◆ DIRECTION
Format the lines of the records below, from the line containing "Where should I click to: Click Remove" through the line containing "coord(783,437)", as a Markdown table with a Row column giving the row number and a Text column holding the line, omitting blank lines. Leave the pictures out of the table.

— start RECORDS SUPPLIED —

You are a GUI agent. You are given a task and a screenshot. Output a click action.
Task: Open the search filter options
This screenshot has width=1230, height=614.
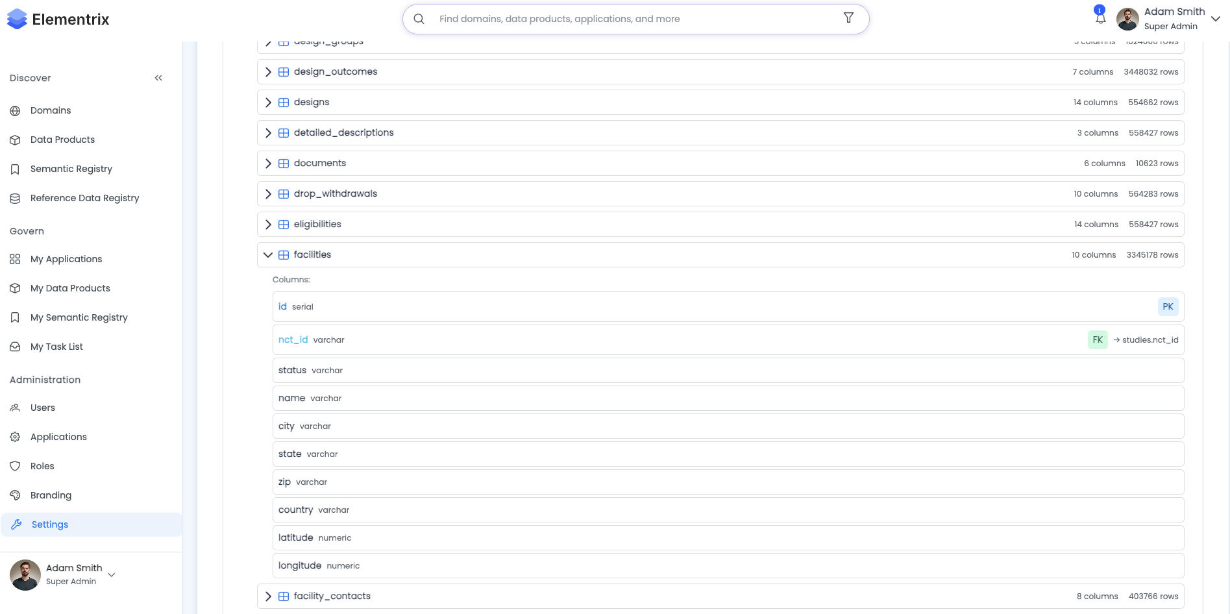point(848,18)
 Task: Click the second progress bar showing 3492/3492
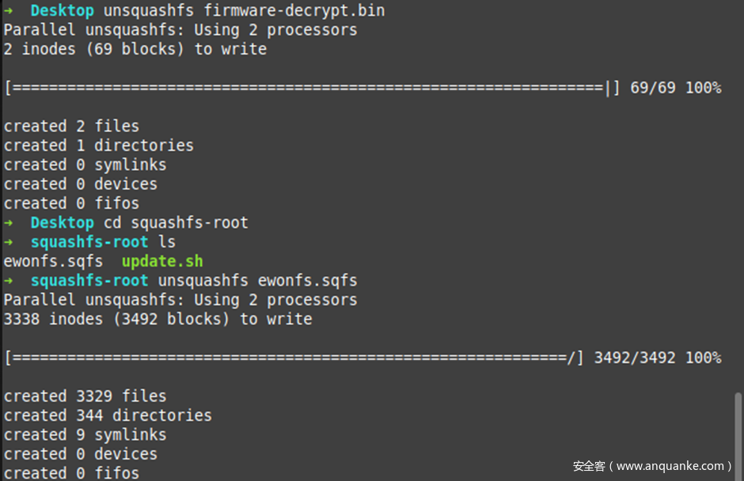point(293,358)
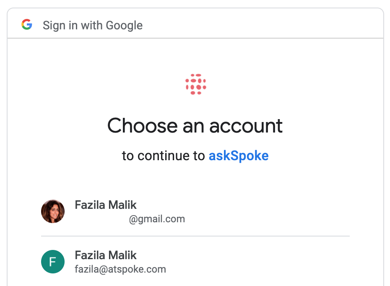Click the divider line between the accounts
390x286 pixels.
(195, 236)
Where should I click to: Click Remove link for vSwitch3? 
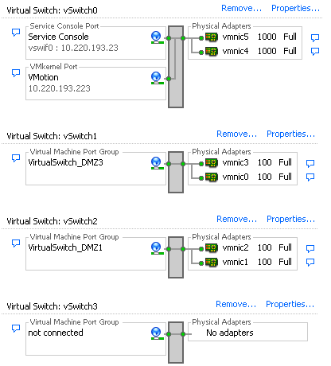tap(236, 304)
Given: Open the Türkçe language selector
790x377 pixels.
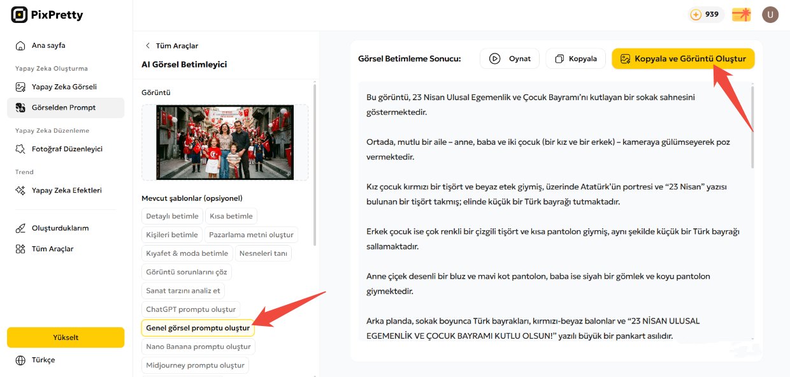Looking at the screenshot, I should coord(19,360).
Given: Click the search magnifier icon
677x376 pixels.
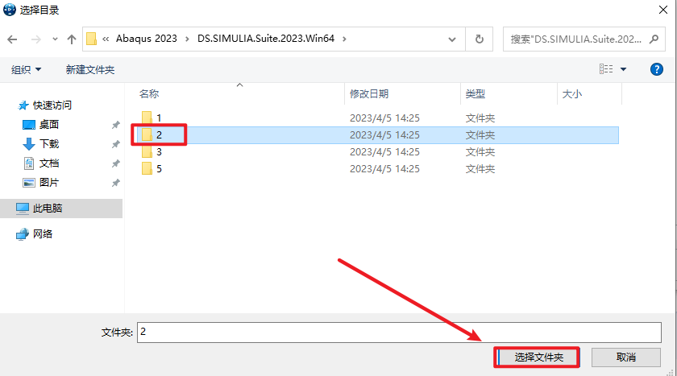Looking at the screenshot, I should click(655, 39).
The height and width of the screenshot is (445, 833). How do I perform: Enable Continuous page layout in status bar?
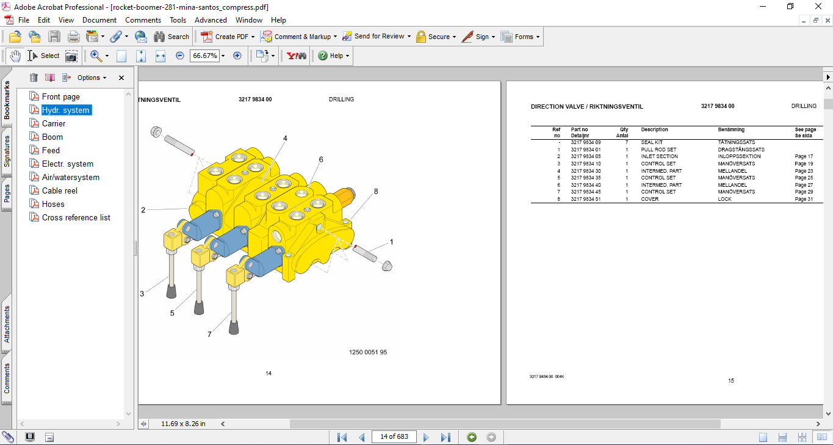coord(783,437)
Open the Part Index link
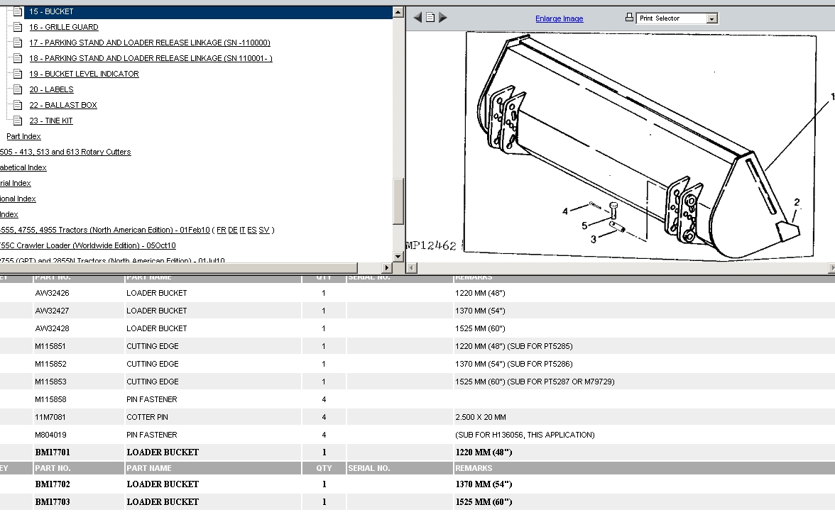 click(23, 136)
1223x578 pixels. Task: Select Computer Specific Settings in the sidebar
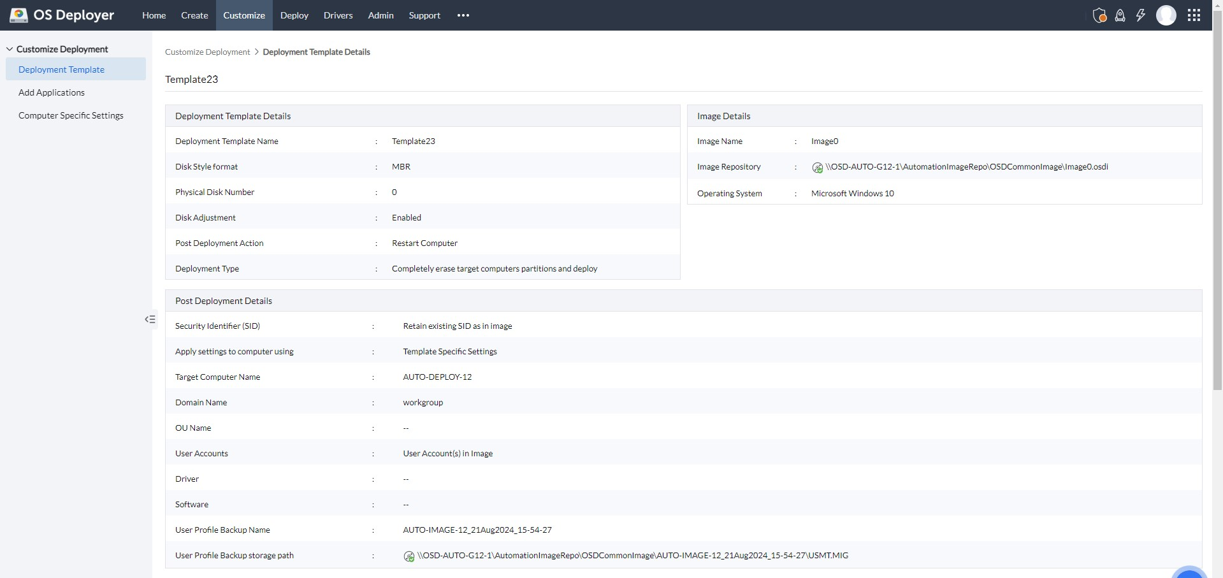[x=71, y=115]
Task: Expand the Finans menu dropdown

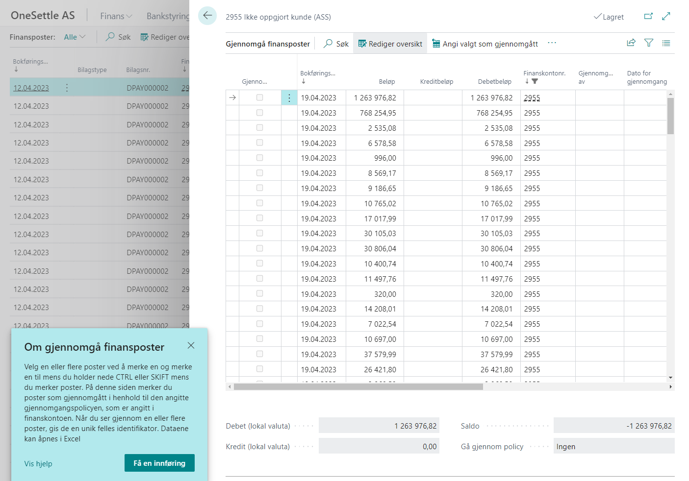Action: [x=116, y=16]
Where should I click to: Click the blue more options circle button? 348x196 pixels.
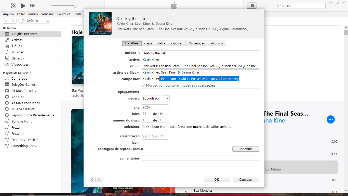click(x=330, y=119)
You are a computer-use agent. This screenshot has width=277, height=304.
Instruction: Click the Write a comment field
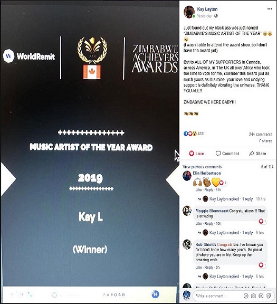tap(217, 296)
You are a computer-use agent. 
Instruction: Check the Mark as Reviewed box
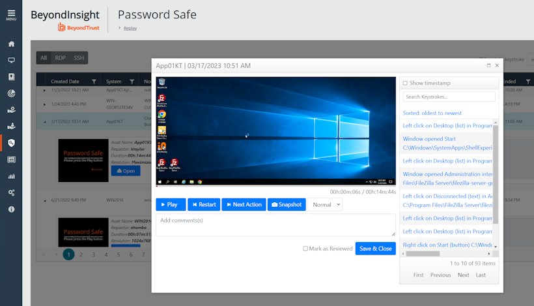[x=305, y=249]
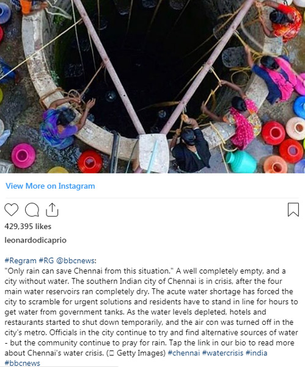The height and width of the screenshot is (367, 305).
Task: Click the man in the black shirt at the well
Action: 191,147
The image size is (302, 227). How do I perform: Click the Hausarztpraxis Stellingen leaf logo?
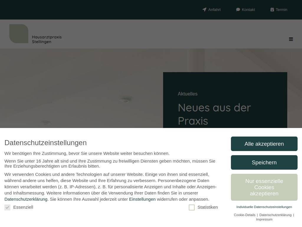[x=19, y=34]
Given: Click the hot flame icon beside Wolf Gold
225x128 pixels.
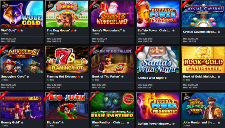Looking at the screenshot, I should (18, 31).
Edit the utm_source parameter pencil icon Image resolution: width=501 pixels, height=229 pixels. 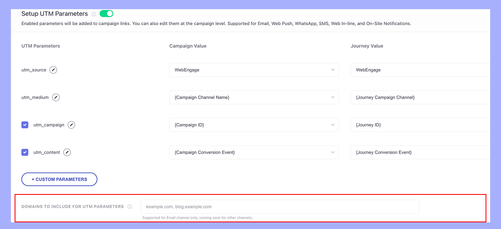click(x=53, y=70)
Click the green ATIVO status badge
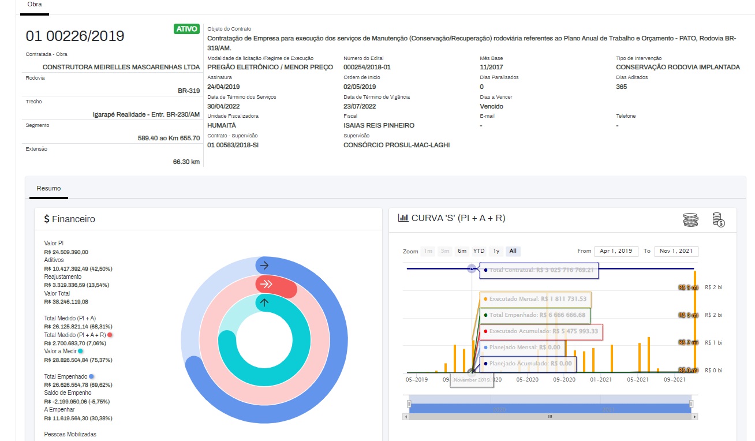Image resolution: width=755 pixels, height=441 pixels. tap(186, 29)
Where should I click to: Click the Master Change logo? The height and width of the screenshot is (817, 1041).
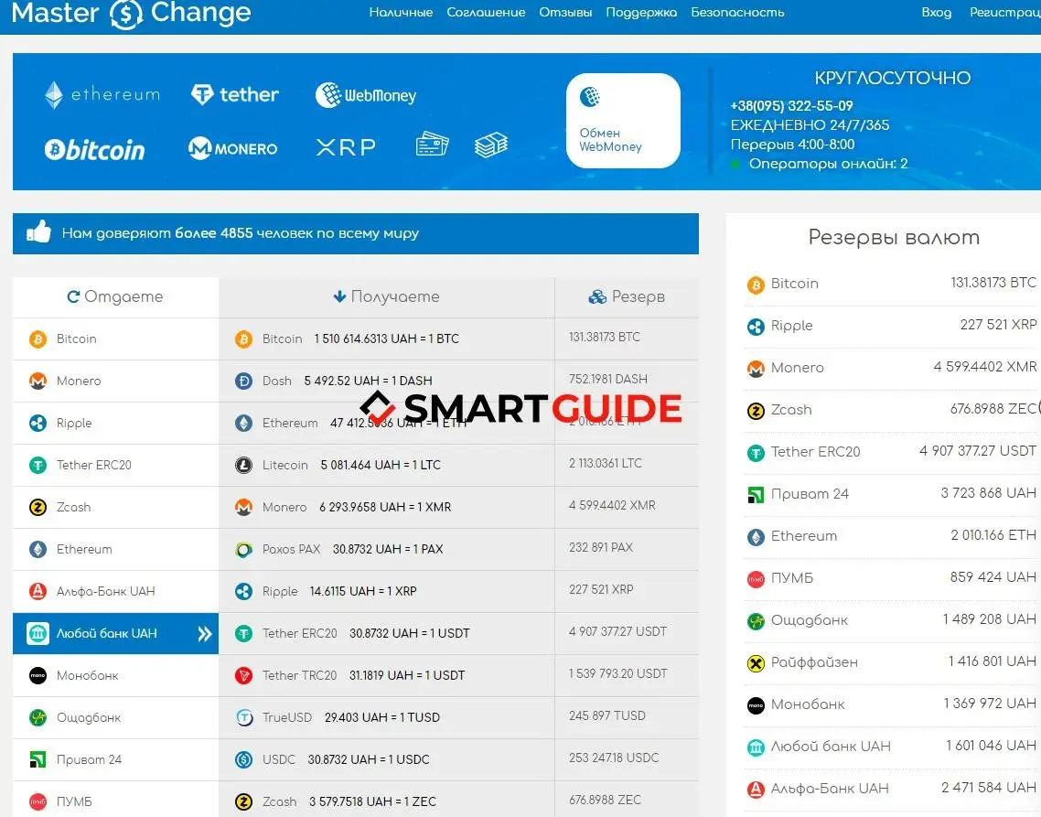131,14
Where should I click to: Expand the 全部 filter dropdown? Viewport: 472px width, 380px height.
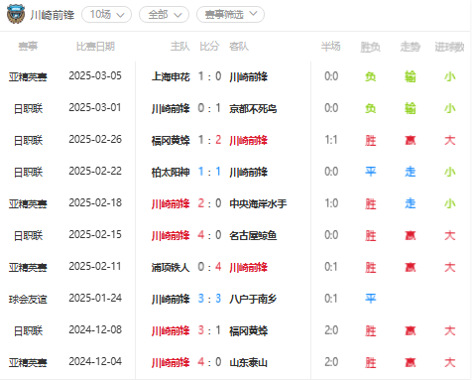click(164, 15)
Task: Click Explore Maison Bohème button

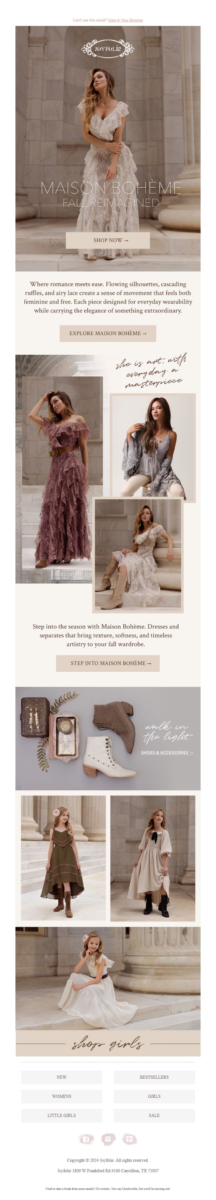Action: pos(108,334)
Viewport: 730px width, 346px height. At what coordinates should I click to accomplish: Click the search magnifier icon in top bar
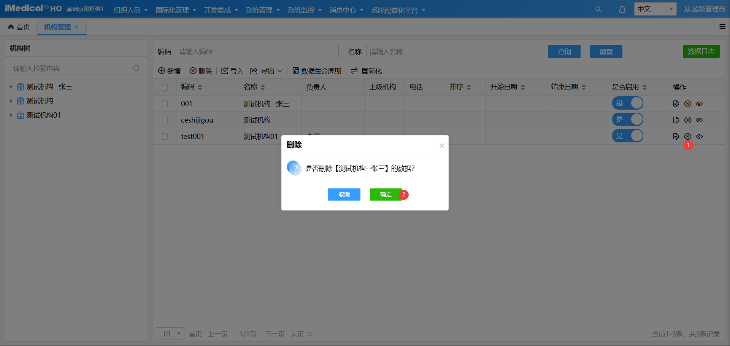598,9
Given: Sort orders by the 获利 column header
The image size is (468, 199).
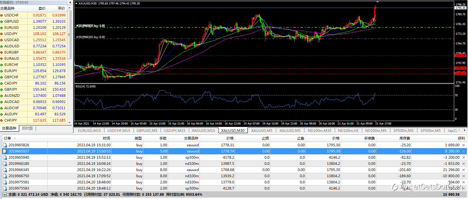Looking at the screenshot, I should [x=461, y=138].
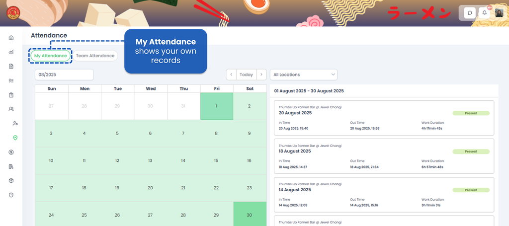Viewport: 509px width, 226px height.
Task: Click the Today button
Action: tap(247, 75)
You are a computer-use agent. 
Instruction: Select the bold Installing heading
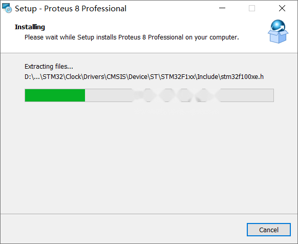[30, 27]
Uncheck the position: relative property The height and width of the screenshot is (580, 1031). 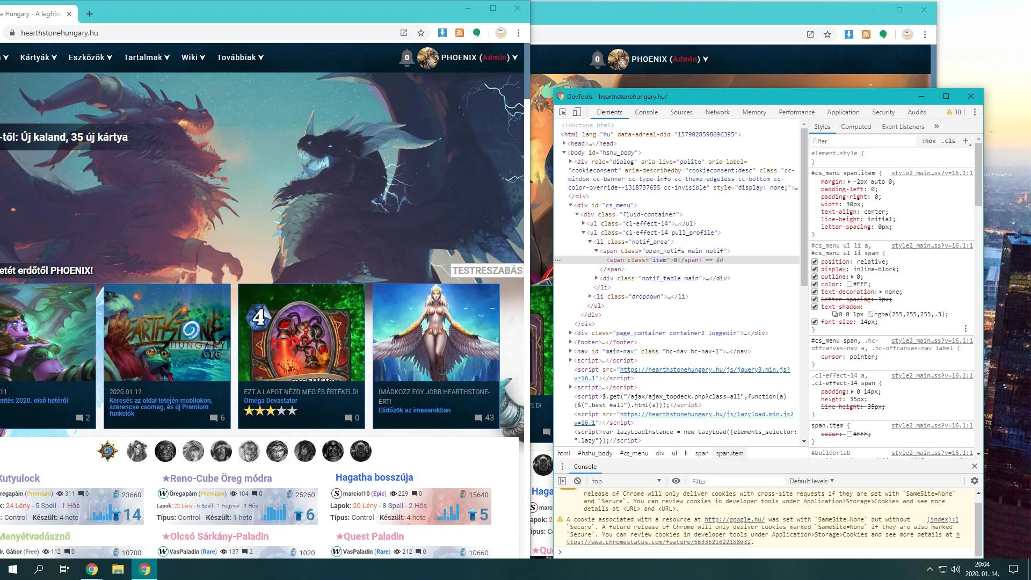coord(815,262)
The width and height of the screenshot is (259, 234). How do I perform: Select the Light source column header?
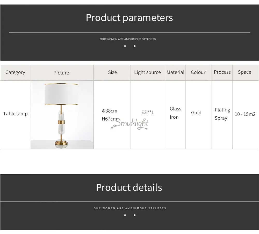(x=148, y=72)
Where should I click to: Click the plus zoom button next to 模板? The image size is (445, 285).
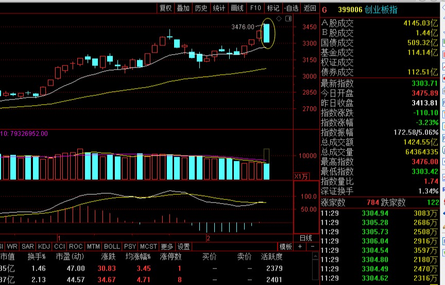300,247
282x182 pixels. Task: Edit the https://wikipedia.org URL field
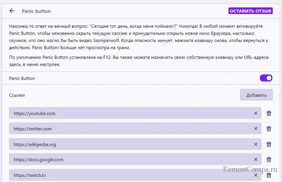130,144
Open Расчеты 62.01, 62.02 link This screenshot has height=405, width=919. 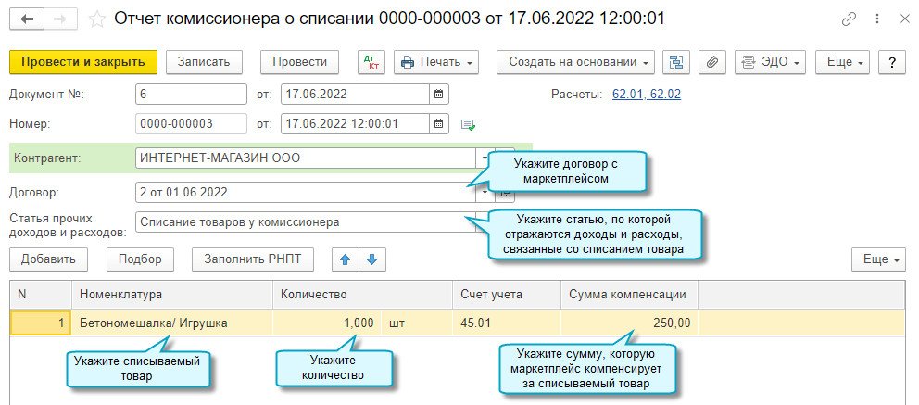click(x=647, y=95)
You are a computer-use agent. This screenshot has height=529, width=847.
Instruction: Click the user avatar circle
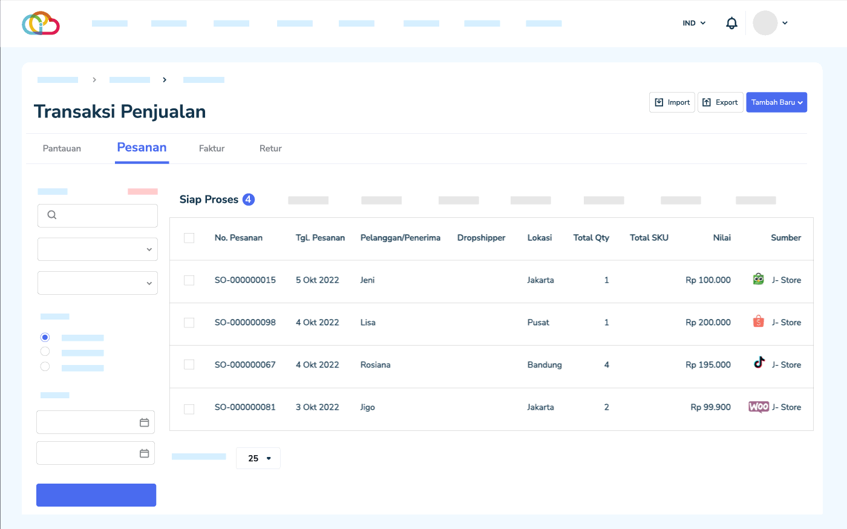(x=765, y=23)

— end RECORDS SUPPLIED —

◆ EXERCISE OUTPUT
| Row | Text |
|---|---|
| 1 | Where should I click to: Click Remove link for vSwitch3?  |
| 2 | tap(236, 304) |
| 3 | Given: Open the Türkçe language selector |
| 4 | 790x377 pixels. |
| 5 | Looking at the screenshot, I should coord(19,360). |
| 6 | Given: Click the search magnifier icon |
| 7 | 677x376 pixels. |
| 8 | Looking at the screenshot, I should click(655, 39). |
| 9 | The height and width of the screenshot is (445, 833). How do I perform: Enable Continuous page layout in status bar? |
| 10 | coord(783,437) |